Bird-friendly UV glass launched on Lindisfarne
Chair of HILCDT Dick Patterson with Prince Charles
Glass specialist Arnold Glas has launched a new type of glazing in the UK which the company says will save the lives of birds.
The German company has developed Ornilux glass, which is more visible to birds and could solve the problem of millions of them dying each migration season by flying into glazed buildings.
The Prince of Wales launched the glass as it was installed in the lookout tower and visitor centre on Holy Island, Lindisfarne.
“The project at Lindisfarne is our first use of the bird-saving, or Ornilux, glass in the UK,” said Dave Wyatt, head of the Arnold Group’s UK operations.
“It’s a system that has been in development for years, and through extensive testing we have seen the glazing significantly reduce bird strikes.
“Ornilux has already seen considerable success in the US, being used in a number of high-profile buildings and winning a number of international awards.

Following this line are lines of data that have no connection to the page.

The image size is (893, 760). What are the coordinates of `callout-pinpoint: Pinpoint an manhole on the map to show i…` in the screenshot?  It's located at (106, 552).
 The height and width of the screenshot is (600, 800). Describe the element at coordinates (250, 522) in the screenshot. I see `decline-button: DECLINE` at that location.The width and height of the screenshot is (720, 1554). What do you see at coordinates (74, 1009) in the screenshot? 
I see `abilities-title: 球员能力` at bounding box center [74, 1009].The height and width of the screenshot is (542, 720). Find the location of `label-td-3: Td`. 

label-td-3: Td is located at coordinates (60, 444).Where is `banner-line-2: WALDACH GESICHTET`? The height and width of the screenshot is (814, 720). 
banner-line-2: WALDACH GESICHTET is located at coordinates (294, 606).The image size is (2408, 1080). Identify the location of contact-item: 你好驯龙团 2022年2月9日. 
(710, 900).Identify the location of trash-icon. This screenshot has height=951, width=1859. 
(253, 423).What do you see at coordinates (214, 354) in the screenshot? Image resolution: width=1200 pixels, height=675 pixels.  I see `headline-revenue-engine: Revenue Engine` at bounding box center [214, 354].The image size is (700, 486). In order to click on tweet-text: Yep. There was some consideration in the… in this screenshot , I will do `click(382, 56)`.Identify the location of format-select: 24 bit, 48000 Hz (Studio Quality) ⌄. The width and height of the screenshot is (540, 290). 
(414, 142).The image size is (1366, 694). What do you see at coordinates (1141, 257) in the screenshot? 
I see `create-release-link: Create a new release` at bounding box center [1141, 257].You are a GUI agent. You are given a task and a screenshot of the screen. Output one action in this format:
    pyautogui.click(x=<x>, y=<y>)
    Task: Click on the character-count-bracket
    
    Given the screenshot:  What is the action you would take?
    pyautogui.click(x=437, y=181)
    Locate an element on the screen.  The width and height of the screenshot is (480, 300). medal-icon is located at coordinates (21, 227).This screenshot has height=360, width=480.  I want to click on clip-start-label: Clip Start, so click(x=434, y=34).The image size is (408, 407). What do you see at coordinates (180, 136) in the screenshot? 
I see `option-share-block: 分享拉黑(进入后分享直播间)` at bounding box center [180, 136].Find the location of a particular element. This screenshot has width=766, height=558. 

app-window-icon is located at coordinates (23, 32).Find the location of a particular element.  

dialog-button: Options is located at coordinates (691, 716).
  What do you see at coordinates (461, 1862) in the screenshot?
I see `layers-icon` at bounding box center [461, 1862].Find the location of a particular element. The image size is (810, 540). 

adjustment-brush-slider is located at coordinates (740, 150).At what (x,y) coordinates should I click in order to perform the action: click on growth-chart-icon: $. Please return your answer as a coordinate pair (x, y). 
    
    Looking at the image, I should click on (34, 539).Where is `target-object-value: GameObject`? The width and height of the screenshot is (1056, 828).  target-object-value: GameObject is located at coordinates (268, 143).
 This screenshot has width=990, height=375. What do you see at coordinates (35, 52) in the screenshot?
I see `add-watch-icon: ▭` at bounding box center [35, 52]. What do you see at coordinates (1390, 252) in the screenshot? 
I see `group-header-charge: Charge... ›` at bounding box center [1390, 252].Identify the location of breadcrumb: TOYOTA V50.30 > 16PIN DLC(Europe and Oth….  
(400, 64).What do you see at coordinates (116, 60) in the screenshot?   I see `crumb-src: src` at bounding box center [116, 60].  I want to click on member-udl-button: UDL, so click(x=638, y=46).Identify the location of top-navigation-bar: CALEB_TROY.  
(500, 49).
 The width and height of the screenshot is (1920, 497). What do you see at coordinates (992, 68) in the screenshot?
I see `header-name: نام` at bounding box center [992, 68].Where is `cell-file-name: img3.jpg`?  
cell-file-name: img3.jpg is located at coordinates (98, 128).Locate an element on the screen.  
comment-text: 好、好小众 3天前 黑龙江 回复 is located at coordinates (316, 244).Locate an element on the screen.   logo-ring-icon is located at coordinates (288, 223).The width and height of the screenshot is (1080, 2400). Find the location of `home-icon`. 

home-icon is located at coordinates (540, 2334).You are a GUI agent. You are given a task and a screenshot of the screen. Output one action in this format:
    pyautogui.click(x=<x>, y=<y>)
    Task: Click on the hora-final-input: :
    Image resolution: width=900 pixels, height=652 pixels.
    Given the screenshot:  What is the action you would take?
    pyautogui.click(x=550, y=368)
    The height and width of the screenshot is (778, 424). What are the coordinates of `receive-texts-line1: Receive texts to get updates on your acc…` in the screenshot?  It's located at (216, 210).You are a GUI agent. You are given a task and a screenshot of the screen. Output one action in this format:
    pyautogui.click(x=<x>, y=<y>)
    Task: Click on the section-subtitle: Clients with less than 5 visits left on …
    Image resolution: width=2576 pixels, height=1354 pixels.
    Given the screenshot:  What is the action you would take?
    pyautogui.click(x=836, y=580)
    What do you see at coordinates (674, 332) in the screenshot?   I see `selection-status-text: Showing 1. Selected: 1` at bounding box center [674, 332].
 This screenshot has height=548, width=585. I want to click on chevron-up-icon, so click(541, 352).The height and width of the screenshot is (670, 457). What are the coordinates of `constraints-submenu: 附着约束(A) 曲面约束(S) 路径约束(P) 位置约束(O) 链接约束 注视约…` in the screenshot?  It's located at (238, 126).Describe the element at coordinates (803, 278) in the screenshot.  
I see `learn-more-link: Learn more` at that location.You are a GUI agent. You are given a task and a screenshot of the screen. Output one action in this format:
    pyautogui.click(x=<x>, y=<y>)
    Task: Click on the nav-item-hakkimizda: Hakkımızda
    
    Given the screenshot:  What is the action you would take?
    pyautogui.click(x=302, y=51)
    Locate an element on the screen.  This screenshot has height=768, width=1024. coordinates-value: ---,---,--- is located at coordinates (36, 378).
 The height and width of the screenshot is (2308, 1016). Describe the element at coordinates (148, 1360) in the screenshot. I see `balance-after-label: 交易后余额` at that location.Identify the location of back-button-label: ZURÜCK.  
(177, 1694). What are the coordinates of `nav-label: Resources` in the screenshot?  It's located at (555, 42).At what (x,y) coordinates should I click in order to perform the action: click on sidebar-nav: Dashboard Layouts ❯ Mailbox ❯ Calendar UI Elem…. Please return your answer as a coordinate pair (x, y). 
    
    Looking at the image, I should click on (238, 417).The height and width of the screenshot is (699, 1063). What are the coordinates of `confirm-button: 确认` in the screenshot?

“We are now keen to see the UK adopt a similarly progressive approach to protect bird populations.”
Ornilux is part of a new movement in bio-mimicry, where science and art emulates nature’s best biological ideas to solve human problems.
Birds, unlike humans, have the ability to see light in the ultra-violet spectrum. Orb Weaver spiders, for instance, incorporate UV reflective strands of silk in their webs so birds will not fly through and destroy them.
Like the Orb Weaver web, the Ornilux glazing has a web of lines coated onto the glass which are barely discernible to humans but reflect the UV light, alerting birds to the presence of glass.
“Considering the native bird populations on Holy Island, we were really keen to ensure that the buildings would be great for visitors, but also have minimum impact on the natural environment,” said Euan Millar, director of Icosis, the architects behind the Lindisfarne project.
“With so much glass in the tower we were concerned with birds striking the glazing in particular.
“The Ornilux product should help to protect the birds and ensure the native wildlife is unaffected by the new visitor facility.”
The manufacturer of Ornilux, the Arnold Group, is a specialist in several glazing ranges including bird protection glass, vacuum heat insulation glass, solar control glass and structural glass façades.
“Birds do not see glass and as a result we're seeing billions of bird deaths each year, with glazed buildings being a major contributor to overall decline in bird populations,” said Natalie Kopp from Arnold Glas.
“It’s estimated that in just one day in Europe 250,000 birds die from collisions with glass, so we are keen to see developers and architects start looking at ways of being more bird-friendly with their buildings.”